MONTREAL — Top executives of Amaya met with shareholders behind closed doors Tuesday during their annual general meeting, the first since former chairman and CEO David Baazov, who is heading a possible takeover bid for the online gambling company, was charged with insider trading by Quebec regulators.
In an unexpected move, Amaya's board of directors decided to exclude the media and non-shareholders from the meeting.
Amaya spokesman Eric Hollreiser said the company has nothing to hide.
"We're treating it the way we feel is appropriate for shareholders this year," Hollreiser said outside the meeting.
Baazov took an indefinite paid leave of absence in March and did not seek re-election to the Montreal-based company's board of directors.
He has pleaded not guilty, along with two other people and three companies, following an investigation by the province's market regulator, the Autorite des marches financiers, into alleged insider trading. Their case is scheduled to be heard in a Quebec court on Sept. 7.
Baazov faces five charges, including influencing or attempting to influence the market price of Amaya shares and with communicating privileged information.
The AMF also alleges that 13 people, including Baazov's brother, used their access to information to reap nearly $1.5 million in illicit profits from stock trades.

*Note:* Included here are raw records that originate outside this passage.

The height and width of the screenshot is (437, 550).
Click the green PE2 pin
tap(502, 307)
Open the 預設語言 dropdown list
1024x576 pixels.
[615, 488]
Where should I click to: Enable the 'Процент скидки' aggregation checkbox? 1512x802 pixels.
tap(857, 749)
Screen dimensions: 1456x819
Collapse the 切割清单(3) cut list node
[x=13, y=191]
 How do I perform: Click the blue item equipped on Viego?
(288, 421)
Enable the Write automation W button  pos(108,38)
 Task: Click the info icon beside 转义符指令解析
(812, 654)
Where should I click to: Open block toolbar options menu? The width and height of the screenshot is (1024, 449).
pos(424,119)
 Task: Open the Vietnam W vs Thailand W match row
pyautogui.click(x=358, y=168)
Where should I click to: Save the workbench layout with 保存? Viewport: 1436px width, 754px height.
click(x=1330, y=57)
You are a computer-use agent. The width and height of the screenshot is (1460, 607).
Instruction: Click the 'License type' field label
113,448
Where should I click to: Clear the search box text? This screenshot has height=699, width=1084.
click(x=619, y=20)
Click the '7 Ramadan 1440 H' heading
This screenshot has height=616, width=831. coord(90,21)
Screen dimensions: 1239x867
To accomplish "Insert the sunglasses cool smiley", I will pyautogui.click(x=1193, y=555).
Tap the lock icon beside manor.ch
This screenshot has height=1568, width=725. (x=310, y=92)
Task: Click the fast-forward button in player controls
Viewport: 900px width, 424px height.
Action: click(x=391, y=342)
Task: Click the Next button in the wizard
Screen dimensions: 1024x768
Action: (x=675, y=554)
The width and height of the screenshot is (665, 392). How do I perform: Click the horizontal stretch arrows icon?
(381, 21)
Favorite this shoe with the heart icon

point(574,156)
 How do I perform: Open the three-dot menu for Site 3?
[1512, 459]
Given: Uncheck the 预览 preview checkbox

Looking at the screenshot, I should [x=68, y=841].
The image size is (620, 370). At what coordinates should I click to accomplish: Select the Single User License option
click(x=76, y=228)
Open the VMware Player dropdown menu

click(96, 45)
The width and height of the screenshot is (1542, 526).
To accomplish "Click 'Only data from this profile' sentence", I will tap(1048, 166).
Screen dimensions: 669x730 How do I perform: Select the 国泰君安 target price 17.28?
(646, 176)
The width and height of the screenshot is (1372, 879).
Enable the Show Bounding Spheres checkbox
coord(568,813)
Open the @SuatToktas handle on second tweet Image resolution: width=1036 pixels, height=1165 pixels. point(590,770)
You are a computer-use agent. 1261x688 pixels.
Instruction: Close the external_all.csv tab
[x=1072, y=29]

David Baazov, 35, is the largest Amaya shareholder with more than 24.5 million shares or nearly 17 per cent of all stock in circulation.
His compensation surged 71 per cent last year to about $1.04 million after Amaya (TSX:AYA) completed its US$4.9 billion acquisition of PokerStars and Full Tilt, a deal that made it the world's largest online poker company.
Amaya said several potential buyers, including a group headed by Baazov, have entered into confidentiality agreements with Amaya and are conducting due diligence for a possible takeover.
Several new people were nominated to join Amaya's board with the departure of Baazov and chief financial officer Daniel Sebag.